Saturday 13 November 2010


Yesterday, I brought my son Nicholas to the National Neurology Hospital in London. I requested (rather energetically) an emergency appointment because Nick's left leg was stiff, painful and periodically in spasm. I had a feeling that perhaps his spinal cord pain pump wasn't functioning properly. We arrived at noon and waited in the lounge area of the neuro-rehab inpatient unit. We had suitcases with us, because the doctor told us that Nick would be admitted. A special x-ray of his pump using radio-active dye was planned for the afternoon. An electric air mattress was located and placed on Nick's bed after a member of staff had cleaned and disinfected his room.
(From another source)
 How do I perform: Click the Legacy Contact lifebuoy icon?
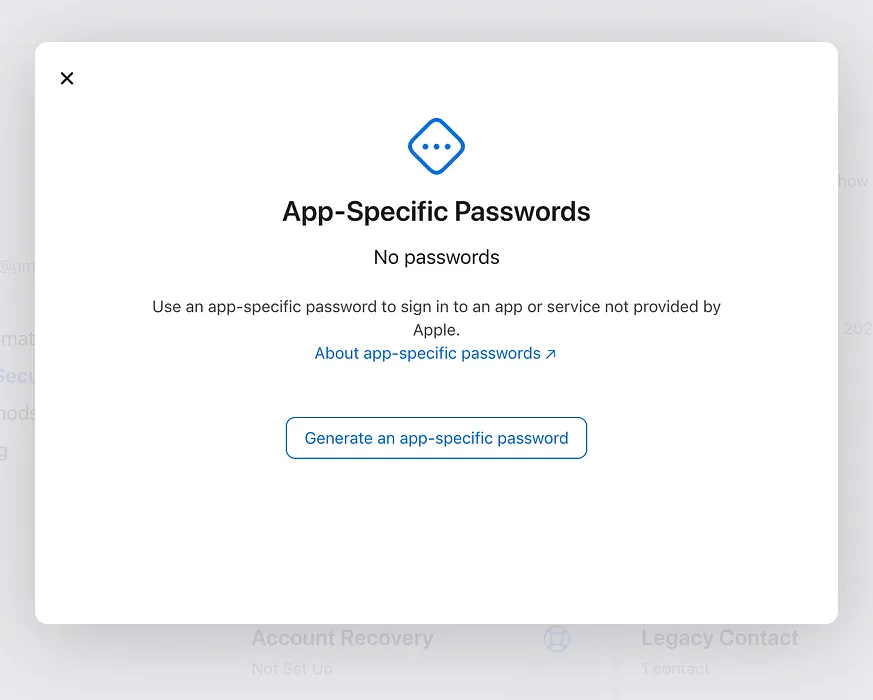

Finally, we left the lounge to get settled. At 3pm, we were brought to the x-ray area where Nick was to have his procedure. We got him transferred to the narrow table under the cameras and I went outside to await the results. After twenty minutes or so, the doors opened and our doctor came out, still drying her disinfected hands. "Nothing?" I asked, thinking the test was normal and we would have to look for other reasons that Nick's leg was so stiff and painful. "Oh, no", she exclaimed, "there was something". Apparently the catheter leading from the pump to the spinal cord was completely blocked. We had no way of knowing if any medicine at all was reaching its destination of the spinal cord. A course of oral baclofen (the muscle relaxant in the pump) was ordered and we were told to monitor the pain and wait for surgery to replace the pump. This week, Nicholas will have emergency surgery to replace and reposition his pain pump (in a new location in order to prevent a possible repeat failure if the problem related to its position). It's a big surgery and we are all worried. Every time that Nicholas has a big surgery like this, we worry that he will not survive. This is real life.